Descendants Of Cain ends with Ka giving thanks for three important figures in his life — his wife, his mother, his dead best friend. He’s not an island. But during this weird historical stretch where we’re all forced to become islands, his expansive loner music serves a need. I’m grateful to have it.
FURIOUS FIVE
1. OMB Bloodbath – “Dropout” (Feat. Maxo Kream)
Matter-of-fact rap androgyny is such a powerful force. OMB Bloodbath, from Houston, is new to me, but she’s got presence, and she can stand tall on a track with Maxo Kream. The coda that she sings on “Dropout” is ghostly and gorgeous. I am intrigued.
2. Plu2o Nash – “Unique” (Feat. Valee & Warhol.ss)
Plu2o Nash’s twitchy, uneasy skitter-drones have already made him Lucki’s favorite producer. At this rate, he’s trying to become the favorite producer of every impossible-to-categorize weirdo on the Chicago underground.
3. ICECOLDBISHOP & Kenny Beats – “Dickies Suit”

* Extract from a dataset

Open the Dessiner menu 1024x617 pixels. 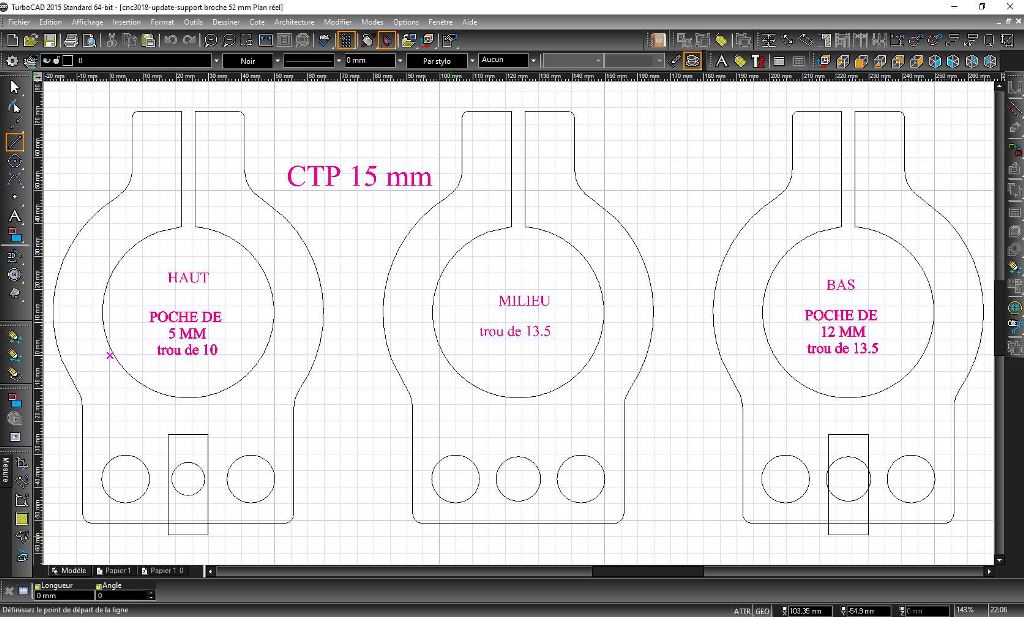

The LA rapper ICECOLDBISHOP is building a mysterious-guy buzz by bringing a loud and unstable energy. Loud and unstable energy suits Kenny Beats just fine.

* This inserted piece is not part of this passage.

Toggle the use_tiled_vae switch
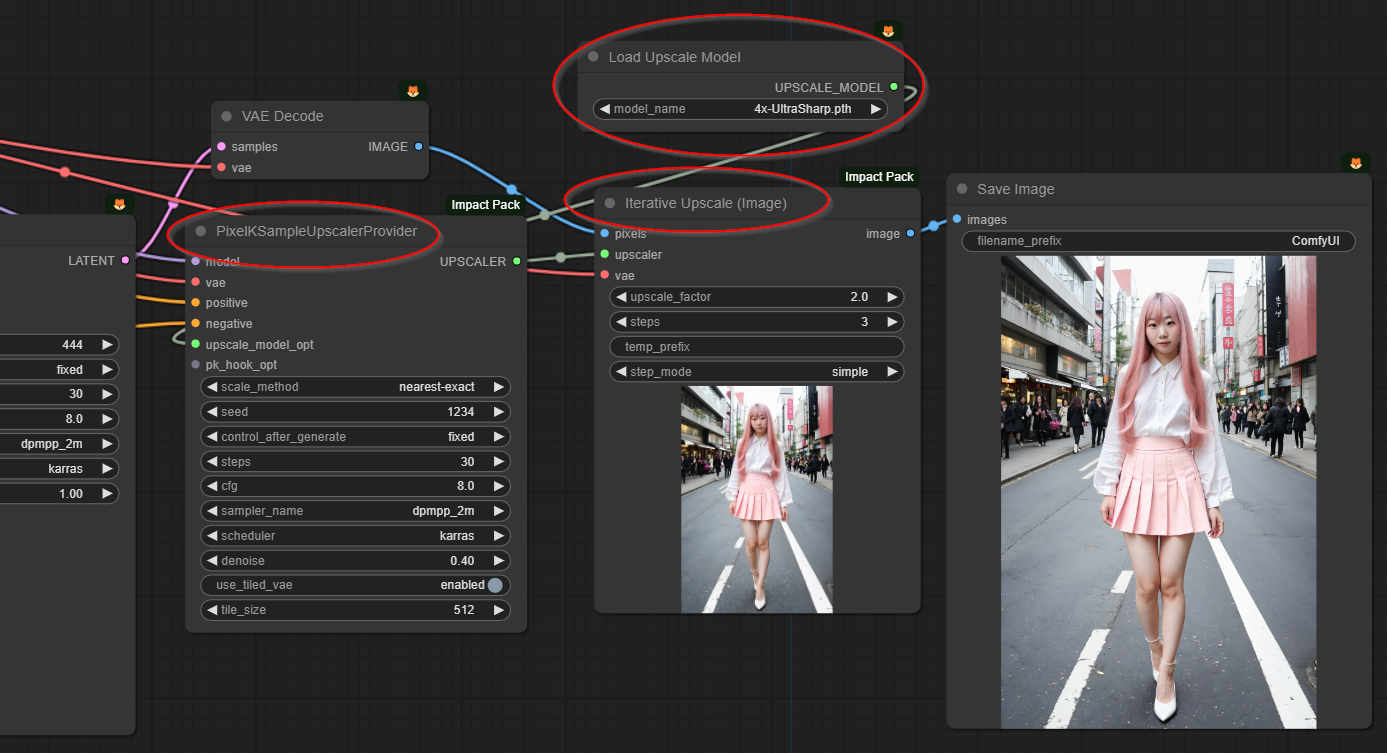1387x753 pixels. point(495,585)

4. ONEFOUR – “Say It Again” (Feat. A$AP Ferg)
Just when I think A$AP Mob’s tastemaker run is over, here comes Ferg, teaming up with an Australian drill collective that I’ve never heard of. And the resulting track bangs. Ferg could just spend the next year making nothing but Australian drill music, and I’d be cool with it. Maybe Ferg’s entire career has just been waiting for the emergence of an Australian drill scene.
5. Cash Kidd – “Unappreciated” (Feat. Sada Baby)
Last week, I told Violent J about Sada Baby. If Skuba Steve pops up with clown paint in his beard sometime soon, you can blame me.